# Better for long cooks in offset: lump or briquettes?



## Mark Adams (May 29, 2018)

This past weekend I fired up my ok joe offset for a brisket and turkey breast. I started with a chimney of royal oak lump and used splits to get a good bed going. Every 2.5 HRs or so I had to add more lump because my coal bed had dwindled down to almost nothing. Is this normal? I had the stack wide open as well as firebox door


----------



## atomicsmoke (May 29, 2018)

I don't have experience with RF smokers but on my crappy vertical smoker i control the burn rate using the dampers. Not as precise as say on WSM, but i get things done.

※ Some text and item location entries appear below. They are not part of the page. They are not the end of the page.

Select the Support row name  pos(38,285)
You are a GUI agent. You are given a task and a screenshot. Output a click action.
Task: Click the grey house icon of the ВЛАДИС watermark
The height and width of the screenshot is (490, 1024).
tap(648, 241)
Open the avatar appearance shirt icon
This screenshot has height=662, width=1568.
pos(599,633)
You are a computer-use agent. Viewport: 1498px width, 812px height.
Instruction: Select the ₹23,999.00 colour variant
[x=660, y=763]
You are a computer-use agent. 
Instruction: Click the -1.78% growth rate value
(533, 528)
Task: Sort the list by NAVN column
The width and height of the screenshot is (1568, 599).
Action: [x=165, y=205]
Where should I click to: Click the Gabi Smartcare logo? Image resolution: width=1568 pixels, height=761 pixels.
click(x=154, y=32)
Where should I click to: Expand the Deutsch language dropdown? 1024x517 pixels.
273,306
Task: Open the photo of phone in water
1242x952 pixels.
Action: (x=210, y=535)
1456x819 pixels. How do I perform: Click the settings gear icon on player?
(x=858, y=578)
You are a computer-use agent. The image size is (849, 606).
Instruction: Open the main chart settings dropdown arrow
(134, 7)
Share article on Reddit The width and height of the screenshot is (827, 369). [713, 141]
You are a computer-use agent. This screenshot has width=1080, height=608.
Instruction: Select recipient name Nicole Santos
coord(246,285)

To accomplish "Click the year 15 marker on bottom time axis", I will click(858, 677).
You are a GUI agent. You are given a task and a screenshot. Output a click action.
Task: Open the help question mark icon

Why keep the firebox door open and stack wide open?


----------



## Mark Adams (May 29, 2018)

I keep the stack and door open to get a clean fire, too much white smoke with them closed as well as fire losing heat/going out


----------



## ristau5741 (May 29, 2018)

Lots of air makes fire burn fast.


----------



## Mark Adams (May 29, 2018)

I didn’t even think of that Ristau, still a newbie here, haha. Would starting with more lump and running with door closed/damper open allow me to keep my temps up longer?


----------



## dcecil (May 29, 2018)

I used to cook on an OK joe.  When starting the initial fire I use coal and wood splits mixture.  I surround the coal with wood and also lay some across the top.  Kind of like building a log cabin over your coals.  Leave everything open.  Firebox door and cook chamber door.  Once you have a really nice fire going and a bed of coals started I toss in another split and close all doors.  Open damper on the fire box door wide open and start closing it down until you get close to the temp you want.  From there you should be adding another split anywhere from every 30 to an hr depending on outside temp.  Never let your coals die out in your firebox,  When I notice a temp drop I will open fire box door and take a new split and move the coals around to stoke them and lay split right on top.  If i notice the coals have almost burned up I will put two splits in to help build that back up.  Again,The key is to not let your coals burn out ,   Do you have a thermometer besides the one on the grill.  Cooking on a stick burner requires and additional therm inside the cook chamber.  You find that there are different temps all over the inside of your cook chamber.


----------



## Mark Adams (May 29, 2018)

That sounds like a good idea, I’ll try that next time I cook. I have 4 thermometers on the cook chamber, one in each of the holes that came with the cooker and a double probe wireless thermometer at grate level on each end so the temp never gets too low while I’m away from it.


----------



## bluewhisper (May 29, 2018)

My offset always runs with the exhaust wide open, and normally runs with the firebox door closed and intake about 2/3 open, depending on conditions and fuel.

Good point about keeping a coal bed alive, else you have to start a fire all over.


----------



## Smoke23 (May 29, 2018)

Briquettes will burn longer than lump.


----------



## Northshore Smoke (May 31, 2018)

When I used my Oklahoma Joe offset, the briquets were just for getting the fire going.  After that I used either pecan or red oak splits.  Once the wood was burning good, the doors were closed, the firebox vent was always wide open, and I controlled the temperature from the exhaust vent.  It used a lot of wood.  The Bandera, while still an offset, is much more efficient with the splits.  It uses less than half the wood that the Texas style smoker used to do the same thing.


----------